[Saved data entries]

----------------------------------------

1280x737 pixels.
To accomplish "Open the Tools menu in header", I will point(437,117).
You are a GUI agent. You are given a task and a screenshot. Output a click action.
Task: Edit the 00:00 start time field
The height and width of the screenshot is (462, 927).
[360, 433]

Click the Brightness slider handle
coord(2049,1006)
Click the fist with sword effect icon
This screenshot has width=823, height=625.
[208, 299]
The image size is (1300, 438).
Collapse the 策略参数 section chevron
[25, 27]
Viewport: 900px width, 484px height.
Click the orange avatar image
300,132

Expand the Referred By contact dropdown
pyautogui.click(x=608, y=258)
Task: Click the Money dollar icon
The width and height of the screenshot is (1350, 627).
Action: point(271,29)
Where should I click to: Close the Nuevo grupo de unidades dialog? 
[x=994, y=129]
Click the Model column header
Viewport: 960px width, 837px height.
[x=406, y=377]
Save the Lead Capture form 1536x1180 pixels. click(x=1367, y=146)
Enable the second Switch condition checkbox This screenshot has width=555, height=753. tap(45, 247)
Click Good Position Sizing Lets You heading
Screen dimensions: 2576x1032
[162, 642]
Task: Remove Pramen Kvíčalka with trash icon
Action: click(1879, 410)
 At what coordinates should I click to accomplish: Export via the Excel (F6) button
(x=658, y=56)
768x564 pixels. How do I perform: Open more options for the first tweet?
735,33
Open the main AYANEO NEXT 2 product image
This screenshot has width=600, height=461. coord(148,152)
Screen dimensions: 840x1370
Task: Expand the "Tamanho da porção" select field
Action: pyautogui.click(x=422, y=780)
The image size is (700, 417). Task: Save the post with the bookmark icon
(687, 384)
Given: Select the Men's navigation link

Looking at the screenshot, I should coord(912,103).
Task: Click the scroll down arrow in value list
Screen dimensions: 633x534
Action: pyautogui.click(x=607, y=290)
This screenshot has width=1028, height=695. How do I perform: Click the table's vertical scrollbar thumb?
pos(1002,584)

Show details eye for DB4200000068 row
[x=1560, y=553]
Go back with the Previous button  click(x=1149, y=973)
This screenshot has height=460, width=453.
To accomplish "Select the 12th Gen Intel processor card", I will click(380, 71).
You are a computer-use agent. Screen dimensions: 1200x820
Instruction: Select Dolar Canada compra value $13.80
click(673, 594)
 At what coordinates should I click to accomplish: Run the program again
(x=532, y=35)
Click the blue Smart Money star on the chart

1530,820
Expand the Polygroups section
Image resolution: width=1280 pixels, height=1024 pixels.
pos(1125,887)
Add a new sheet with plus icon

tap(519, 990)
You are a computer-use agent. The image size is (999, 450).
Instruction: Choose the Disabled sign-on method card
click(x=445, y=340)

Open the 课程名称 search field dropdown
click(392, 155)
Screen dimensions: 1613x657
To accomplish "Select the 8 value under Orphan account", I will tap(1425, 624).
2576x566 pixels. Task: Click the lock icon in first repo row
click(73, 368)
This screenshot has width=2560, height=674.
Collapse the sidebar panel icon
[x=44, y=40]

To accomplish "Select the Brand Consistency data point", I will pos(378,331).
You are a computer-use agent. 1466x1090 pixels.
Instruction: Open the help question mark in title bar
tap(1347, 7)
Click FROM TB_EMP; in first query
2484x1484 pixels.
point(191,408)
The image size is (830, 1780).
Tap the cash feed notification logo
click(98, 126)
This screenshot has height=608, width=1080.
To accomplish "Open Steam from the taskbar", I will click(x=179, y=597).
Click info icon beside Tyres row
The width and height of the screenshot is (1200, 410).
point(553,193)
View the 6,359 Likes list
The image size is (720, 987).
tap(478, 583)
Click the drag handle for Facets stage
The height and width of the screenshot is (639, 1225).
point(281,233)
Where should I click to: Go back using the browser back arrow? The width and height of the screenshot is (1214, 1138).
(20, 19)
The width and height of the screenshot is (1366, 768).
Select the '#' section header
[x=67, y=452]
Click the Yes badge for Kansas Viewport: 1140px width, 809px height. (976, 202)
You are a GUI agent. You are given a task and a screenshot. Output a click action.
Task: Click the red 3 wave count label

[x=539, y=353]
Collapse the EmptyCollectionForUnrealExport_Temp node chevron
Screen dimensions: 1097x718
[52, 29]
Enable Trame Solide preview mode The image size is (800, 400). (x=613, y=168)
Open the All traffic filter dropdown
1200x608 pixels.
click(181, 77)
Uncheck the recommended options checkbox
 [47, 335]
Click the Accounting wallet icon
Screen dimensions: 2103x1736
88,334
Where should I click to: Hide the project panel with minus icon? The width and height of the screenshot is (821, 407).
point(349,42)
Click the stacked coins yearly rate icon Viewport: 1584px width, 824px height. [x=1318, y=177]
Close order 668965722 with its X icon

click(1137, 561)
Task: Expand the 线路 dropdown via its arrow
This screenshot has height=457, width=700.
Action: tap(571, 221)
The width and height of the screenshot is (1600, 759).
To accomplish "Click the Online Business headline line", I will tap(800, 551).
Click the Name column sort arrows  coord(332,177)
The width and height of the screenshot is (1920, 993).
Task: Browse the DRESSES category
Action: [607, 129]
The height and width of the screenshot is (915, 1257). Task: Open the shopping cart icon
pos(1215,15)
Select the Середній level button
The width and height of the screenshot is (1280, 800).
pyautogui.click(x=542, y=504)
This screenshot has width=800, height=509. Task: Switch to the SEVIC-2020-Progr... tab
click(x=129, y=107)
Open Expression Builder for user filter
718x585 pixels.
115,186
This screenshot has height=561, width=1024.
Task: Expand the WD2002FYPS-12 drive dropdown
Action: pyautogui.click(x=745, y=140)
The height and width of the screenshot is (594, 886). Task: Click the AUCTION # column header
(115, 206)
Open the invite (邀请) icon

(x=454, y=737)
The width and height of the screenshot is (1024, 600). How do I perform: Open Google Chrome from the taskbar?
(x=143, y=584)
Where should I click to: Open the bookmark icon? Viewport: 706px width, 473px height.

----------------------------------------

### WHAT TO PRODUCE
Could you extract every line of the material above and reproduce each one verbatim, in the same order?

### OUTPUT BELOW
1280x737 pixels.
To accomplish "Open the Tools menu in header", I will point(437,117).
You are a GUI agent. You are given a task and a screenshot. Output a click action.
Task: Edit the 00:00 start time field
The height and width of the screenshot is (462, 927).
[360, 433]

Click the Brightness slider handle
coord(2049,1006)
Click the fist with sword effect icon
This screenshot has width=823, height=625.
[208, 299]
The image size is (1300, 438).
Collapse the 策略参数 section chevron
[25, 27]
Viewport: 900px width, 484px height.
Click the orange avatar image
300,132

Expand the Referred By contact dropdown
pyautogui.click(x=608, y=258)
Task: Click the Money dollar icon
The width and height of the screenshot is (1350, 627).
Action: point(271,29)
Where should I click to: Close the Nuevo grupo de unidades dialog? 
[x=994, y=129]
Click the Model column header
Viewport: 960px width, 837px height.
[x=406, y=377]
Save the Lead Capture form 1536x1180 pixels. click(x=1367, y=146)
Enable the second Switch condition checkbox This screenshot has width=555, height=753. tap(45, 247)
Click Good Position Sizing Lets You heading
Screen dimensions: 2576x1032
[162, 642]
Task: Remove Pramen Kvíčalka with trash icon
Action: click(1879, 410)
 At what coordinates should I click to accomplish: Export via the Excel (F6) button
(x=658, y=56)
768x564 pixels. How do I perform: Open more options for the first tweet?
735,33
Open the main AYANEO NEXT 2 product image
This screenshot has width=600, height=461. coord(148,152)
Screen dimensions: 840x1370
Task: Expand the "Tamanho da porção" select field
Action: pyautogui.click(x=422, y=780)
The image size is (700, 417). Task: Save the post with the bookmark icon
(687, 384)
Given: Select the Men's navigation link

Looking at the screenshot, I should coord(912,103).
Task: Click the scroll down arrow in value list
Screen dimensions: 633x534
Action: pyautogui.click(x=607, y=290)
This screenshot has width=1028, height=695. How do I perform: Click the table's vertical scrollbar thumb?
pos(1002,584)

Show details eye for DB4200000068 row
[x=1560, y=553]
Go back with the Previous button  click(x=1149, y=973)
This screenshot has height=460, width=453.
To accomplish "Select the 12th Gen Intel processor card", I will click(380, 71).
You are a computer-use agent. Screen dimensions: 1200x820
Instruction: Select Dolar Canada compra value $13.80
click(673, 594)
 At what coordinates should I click to accomplish: Run the program again
(x=532, y=35)
Click the blue Smart Money star on the chart

1530,820
Expand the Polygroups section
Image resolution: width=1280 pixels, height=1024 pixels.
pos(1125,887)
Add a new sheet with plus icon

tap(519, 990)
You are a computer-use agent. The image size is (999, 450).
Instruction: Choose the Disabled sign-on method card
click(x=445, y=340)

Open the 课程名称 search field dropdown
click(392, 155)
Screen dimensions: 1613x657
To accomplish "Select the 8 value under Orphan account", I will tap(1425, 624).
2576x566 pixels. Task: Click the lock icon in first repo row
click(73, 368)
This screenshot has width=2560, height=674.
Collapse the sidebar panel icon
[x=44, y=40]

To accomplish "Select the Brand Consistency data point", I will pos(378,331).
You are a computer-use agent. 1466x1090 pixels.
Instruction: Open the help question mark in title bar
tap(1347, 7)
Click FROM TB_EMP; in first query
2484x1484 pixels.
point(191,408)
The image size is (830, 1780).
Tap the cash feed notification logo
click(98, 126)
This screenshot has height=608, width=1080.
To accomplish "Open Steam from the taskbar", I will click(x=179, y=597).
Click info icon beside Tyres row
The width and height of the screenshot is (1200, 410).
point(553,193)
View the 6,359 Likes list
The image size is (720, 987).
tap(478, 583)
Click the drag handle for Facets stage
The height and width of the screenshot is (639, 1225).
point(281,233)
Where should I click to: Go back using the browser back arrow? The width and height of the screenshot is (1214, 1138).
(20, 19)
The width and height of the screenshot is (1366, 768).
Select the '#' section header
[x=67, y=452]
Click the Yes badge for Kansas Viewport: 1140px width, 809px height. (976, 202)
You are a GUI agent. You are given a task and a screenshot. Output a click action.
Task: Click the red 3 wave count label

[x=539, y=353]
Collapse the EmptyCollectionForUnrealExport_Temp node chevron
Screen dimensions: 1097x718
[52, 29]
Enable Trame Solide preview mode The image size is (800, 400). (x=613, y=168)
Open the All traffic filter dropdown
1200x608 pixels.
click(181, 77)
Uncheck the recommended options checkbox
 [47, 335]
Click the Accounting wallet icon
Screen dimensions: 2103x1736
88,334
Where should I click to: Hide the project panel with minus icon? The width and height of the screenshot is (821, 407).
point(349,42)
Click the stacked coins yearly rate icon Viewport: 1584px width, 824px height. [x=1318, y=177]
Close order 668965722 with its X icon

click(1137, 561)
Task: Expand the 线路 dropdown via its arrow
This screenshot has height=457, width=700.
Action: tap(571, 221)
The width and height of the screenshot is (1600, 759).
To accomplish "Click the Online Business headline line", I will tap(800, 551).
Click the Name column sort arrows  coord(332,177)
The width and height of the screenshot is (1920, 993).
Task: Browse the DRESSES category
Action: [607, 129]
The height and width of the screenshot is (915, 1257). Task: Open the shopping cart icon
pos(1215,15)
Select the Середній level button
The width and height of the screenshot is (1280, 800).
pyautogui.click(x=542, y=504)
This screenshot has width=800, height=509. Task: Switch to the SEVIC-2020-Progr... tab
click(x=129, y=107)
Open Expression Builder for user filter
718x585 pixels.
115,186
This screenshot has height=561, width=1024.
Task: Expand the WD2002FYPS-12 drive dropdown
Action: pyautogui.click(x=745, y=140)
The height and width of the screenshot is (594, 886). Task: Click the AUCTION # column header
(115, 206)
Open the invite (邀请) icon

(x=454, y=737)
The width and height of the screenshot is (1024, 600). How do I perform: Open Google Chrome from the taskbar?
(x=143, y=584)
Where should I click to: Open the bookmark icon? Viewport: 706px width, 473px height.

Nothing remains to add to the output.